Dabisch’s team has shown that, during this second phase, the period of infectiousness may depend on environmental conditions. For instance, they found that higher intensity of simulated sunlight, higher temperatures, and higher humidity levels accelerate the decay of the virus’ infectiousness. These findings are consistent with epidemiological studies suggesting that SARS-CoV-2 thrives better in winterlike conditions.

Matching knowledge with health policies

Many unanswered questions remain about how SARS-CoV-2 spreads from person to person. “The aerosol transmission of disease is a complex, multi-faceted process,” says Dabisch. In order to better understand it, we need to know more than the effects of distance and time in the air. Other important factors include the amount of virus that is exhaled by infected individuals, and how much viral load needs to be taken in by an uninfected person to contract COVID-19, he says. 

Dabisch and colleagues recently found that, in macaques, the probability of infection was dependent on the viral dose they inhaled. Moreover, a higher dose was needed to give the monkeys a fever than the dose required to simply infect them. According to Dabisch, “this suggests that the amount of virus that someone is exposed to may influence the symptoms they experience, and reinforces the importance of public health measures that minimize exposure to virus, such as social distancing, masking, and increased ventilation.” 

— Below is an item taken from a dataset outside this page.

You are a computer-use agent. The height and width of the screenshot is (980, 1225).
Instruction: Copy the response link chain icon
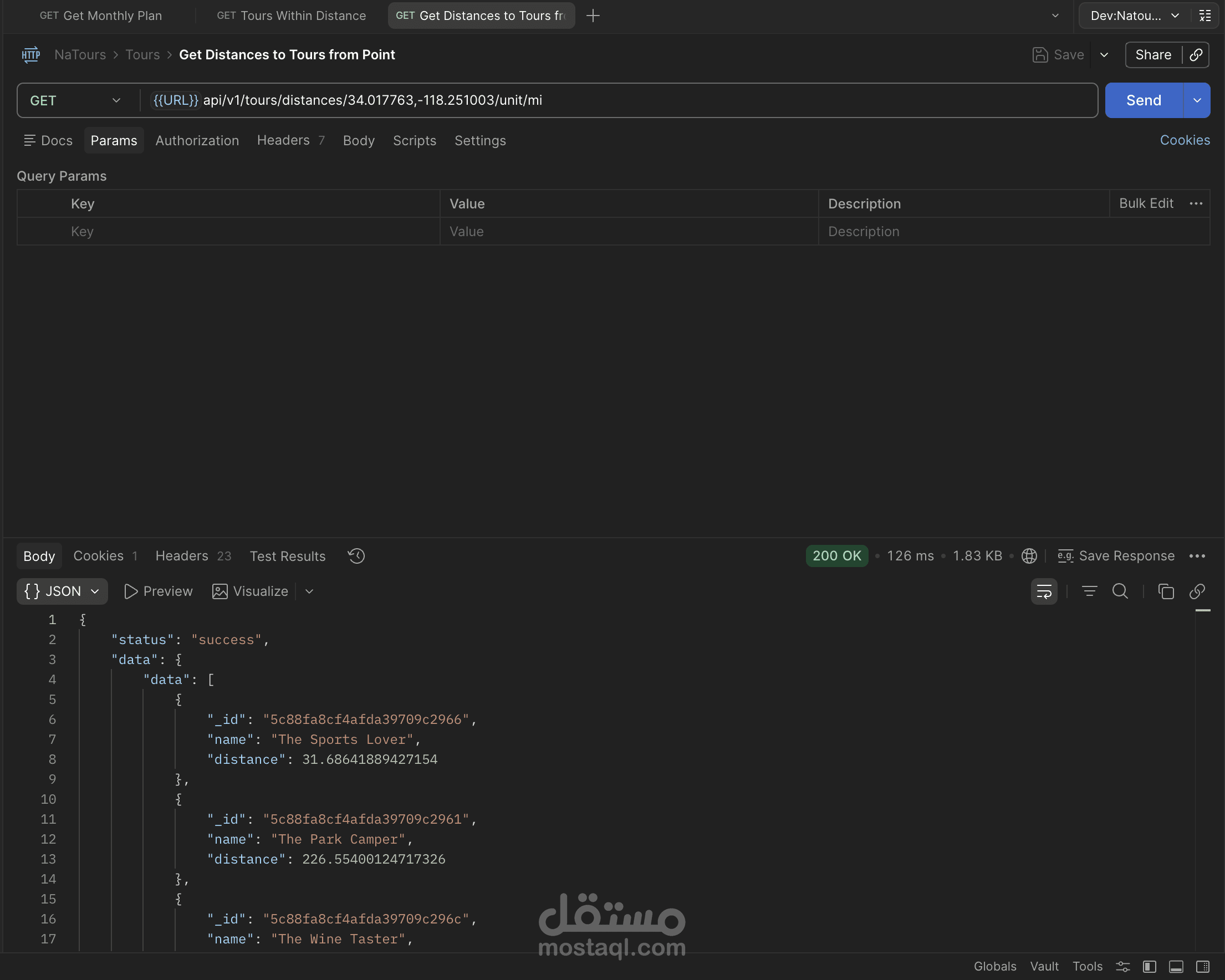click(1197, 591)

According to some experts, however, decisions on public health policies have not entirely matched the data. “If you believe that short-range airborne [transmission] predominates” and that long-range is also significant, then the most important thing to do is to dilute SARS-CoV-2–contaminated air with “virus-free air,” says Li. This can be, for example, outdoor air, filtered air, or air treated by ultraviolet germicidal irradiation. 

Klompas notes that, while some experts have gradually admitted the importance of the airborne infection route, there is a “reluctance to modify policies to match that insight.” For him, “the most obvious example” is that surgical masks instead of N95s are still widely used “even for clinical care in many hospitals.” It was not until last month that the CDC acknowledged that masks such as N95s offer greater protection for the public than do other options. 

That SARS-CoV-2 is airborne is mostly acknowledged today, says Prather. What is needed now, she adds, is to connect the dots, using this knowledge to better protect everyone. 

Clarification (February 22): This article has been updated to provide additional detail about Michael Klompas’s affiliations.